On the one hand, there is a division between those Local Orthodox Churches that see no canonical legitimacy whatsoever in the Ukrainian schsimatics led by the pseudo-metropolitan Mister Dumenko and those few Local Churches that recognize their legitimacy, albeit for the most part unwillingly and under pressure and only by the decision of their Primates, not their Bishops’ Councils.
On the other hand, a division is beginning to show itself within the latter group. Somewhere sharper, somewhere milder, this division has affected this time, as opposed to the distant and recent past, even the Holy Mount Athos – the centuries-old stronghold of Orthodoxy.

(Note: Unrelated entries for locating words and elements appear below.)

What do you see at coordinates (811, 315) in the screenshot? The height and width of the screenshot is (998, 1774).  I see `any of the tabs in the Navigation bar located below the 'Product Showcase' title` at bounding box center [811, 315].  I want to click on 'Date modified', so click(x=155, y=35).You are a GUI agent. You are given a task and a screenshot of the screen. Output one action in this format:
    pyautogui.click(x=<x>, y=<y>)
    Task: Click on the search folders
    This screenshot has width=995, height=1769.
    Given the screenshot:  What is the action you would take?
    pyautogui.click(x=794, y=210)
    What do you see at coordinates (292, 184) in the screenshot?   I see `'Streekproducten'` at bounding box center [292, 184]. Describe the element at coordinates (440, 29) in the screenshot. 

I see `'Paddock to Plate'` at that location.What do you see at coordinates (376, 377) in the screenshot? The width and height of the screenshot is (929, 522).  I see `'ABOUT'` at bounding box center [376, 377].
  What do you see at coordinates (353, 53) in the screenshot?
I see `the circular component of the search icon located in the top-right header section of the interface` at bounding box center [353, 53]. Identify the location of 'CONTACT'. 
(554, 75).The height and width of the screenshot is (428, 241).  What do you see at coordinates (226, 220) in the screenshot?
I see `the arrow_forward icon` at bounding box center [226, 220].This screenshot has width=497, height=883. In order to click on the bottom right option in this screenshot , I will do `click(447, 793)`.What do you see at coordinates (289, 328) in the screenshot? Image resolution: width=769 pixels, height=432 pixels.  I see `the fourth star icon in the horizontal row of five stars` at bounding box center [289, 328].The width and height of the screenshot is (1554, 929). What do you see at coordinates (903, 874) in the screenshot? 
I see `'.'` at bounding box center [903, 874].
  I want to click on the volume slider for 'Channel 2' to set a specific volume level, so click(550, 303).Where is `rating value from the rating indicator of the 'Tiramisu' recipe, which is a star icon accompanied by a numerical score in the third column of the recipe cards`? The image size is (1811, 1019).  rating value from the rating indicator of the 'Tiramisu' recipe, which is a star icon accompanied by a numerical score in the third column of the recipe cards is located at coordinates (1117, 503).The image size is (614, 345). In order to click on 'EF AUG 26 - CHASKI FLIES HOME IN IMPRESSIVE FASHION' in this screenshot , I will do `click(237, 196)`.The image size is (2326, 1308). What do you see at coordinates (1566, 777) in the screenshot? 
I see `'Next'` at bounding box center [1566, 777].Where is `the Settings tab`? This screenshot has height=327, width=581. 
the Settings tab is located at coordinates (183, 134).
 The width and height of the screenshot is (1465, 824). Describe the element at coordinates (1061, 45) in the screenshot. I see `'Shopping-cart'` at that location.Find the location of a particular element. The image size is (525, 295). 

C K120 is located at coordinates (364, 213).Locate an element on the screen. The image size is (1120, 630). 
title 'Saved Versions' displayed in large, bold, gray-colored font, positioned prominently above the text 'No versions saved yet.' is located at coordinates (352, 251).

Those responsible for the division, who in defiance of the Councils and the canons encroached, unbidden, on the canonical space of another autocephalous Church and “divided the raiment of Christ,” as if unaware of the words of St. John Chrysostom and other great confessors of Orthodoxy – or, most likely, aware but unconcerned – that the sin of schism cannot be washed away and atoned for even by the blood of martyrdom – the blood that those responsible for the schism would shed for the sake of Christ.
There is always hope that this problem – the biggest one in the history of the Church since the Great Schism of the 11th century between the Churches of the East and the West – will be resolved and peace and unity will be restored among the Local Orthodox Churches, because Christ Himself is the Prince of Peace and our peace, who has made both one, and has broken down the middle wall of separation, having abolished... the enmity... so as to create in Himself one new man from the two, thus making peace, and that He might reconcile them both to God in one body through the cross, thereby putting to death the enmity (Eph 2:14-16).
In this regard, allow me to reiterate my position which I expressed during one of our first Christmas interviews for Pečat.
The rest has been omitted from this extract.